═══ Data

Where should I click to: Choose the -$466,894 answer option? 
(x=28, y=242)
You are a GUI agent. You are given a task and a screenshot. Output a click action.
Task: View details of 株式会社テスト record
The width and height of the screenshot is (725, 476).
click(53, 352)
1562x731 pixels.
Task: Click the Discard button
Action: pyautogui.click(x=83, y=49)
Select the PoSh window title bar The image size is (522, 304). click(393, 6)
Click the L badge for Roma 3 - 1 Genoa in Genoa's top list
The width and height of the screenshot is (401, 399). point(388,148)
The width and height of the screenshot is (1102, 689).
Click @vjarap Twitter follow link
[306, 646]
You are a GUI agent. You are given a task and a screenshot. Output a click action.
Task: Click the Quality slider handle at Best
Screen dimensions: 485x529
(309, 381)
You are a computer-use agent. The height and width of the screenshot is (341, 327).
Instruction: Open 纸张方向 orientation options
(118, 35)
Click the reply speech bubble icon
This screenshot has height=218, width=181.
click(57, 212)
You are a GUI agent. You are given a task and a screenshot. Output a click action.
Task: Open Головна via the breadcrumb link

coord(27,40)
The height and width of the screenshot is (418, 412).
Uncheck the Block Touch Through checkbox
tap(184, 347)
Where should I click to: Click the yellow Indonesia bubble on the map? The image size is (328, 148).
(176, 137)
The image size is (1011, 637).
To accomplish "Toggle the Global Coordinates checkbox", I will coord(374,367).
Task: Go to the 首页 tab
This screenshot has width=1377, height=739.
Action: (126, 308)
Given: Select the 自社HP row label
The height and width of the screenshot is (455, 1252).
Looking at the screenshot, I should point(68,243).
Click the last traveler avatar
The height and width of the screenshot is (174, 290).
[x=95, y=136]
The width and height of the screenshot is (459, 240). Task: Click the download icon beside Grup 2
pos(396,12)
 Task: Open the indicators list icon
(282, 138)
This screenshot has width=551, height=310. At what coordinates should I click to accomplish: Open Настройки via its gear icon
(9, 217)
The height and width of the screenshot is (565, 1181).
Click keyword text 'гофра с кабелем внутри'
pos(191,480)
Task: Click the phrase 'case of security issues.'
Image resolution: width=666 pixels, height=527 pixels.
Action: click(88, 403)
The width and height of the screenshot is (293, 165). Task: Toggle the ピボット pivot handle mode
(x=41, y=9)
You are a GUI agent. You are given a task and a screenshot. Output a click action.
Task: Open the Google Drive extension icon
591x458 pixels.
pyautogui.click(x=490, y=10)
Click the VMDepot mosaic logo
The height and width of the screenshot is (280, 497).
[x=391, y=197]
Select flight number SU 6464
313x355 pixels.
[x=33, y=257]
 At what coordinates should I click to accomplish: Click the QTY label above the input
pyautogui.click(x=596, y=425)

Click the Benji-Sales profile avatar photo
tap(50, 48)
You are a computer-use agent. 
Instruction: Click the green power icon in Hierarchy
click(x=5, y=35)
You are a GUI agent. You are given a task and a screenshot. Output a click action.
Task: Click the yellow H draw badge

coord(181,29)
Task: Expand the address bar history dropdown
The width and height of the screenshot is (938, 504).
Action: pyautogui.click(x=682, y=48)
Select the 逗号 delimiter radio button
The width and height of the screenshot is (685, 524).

══════

Problem to work on: If a line in the material holds "computer", copy it.

Task output:
You are a computer-use agent. The height and width of the screenshot is (341, 327).
You are a computer-use agent. 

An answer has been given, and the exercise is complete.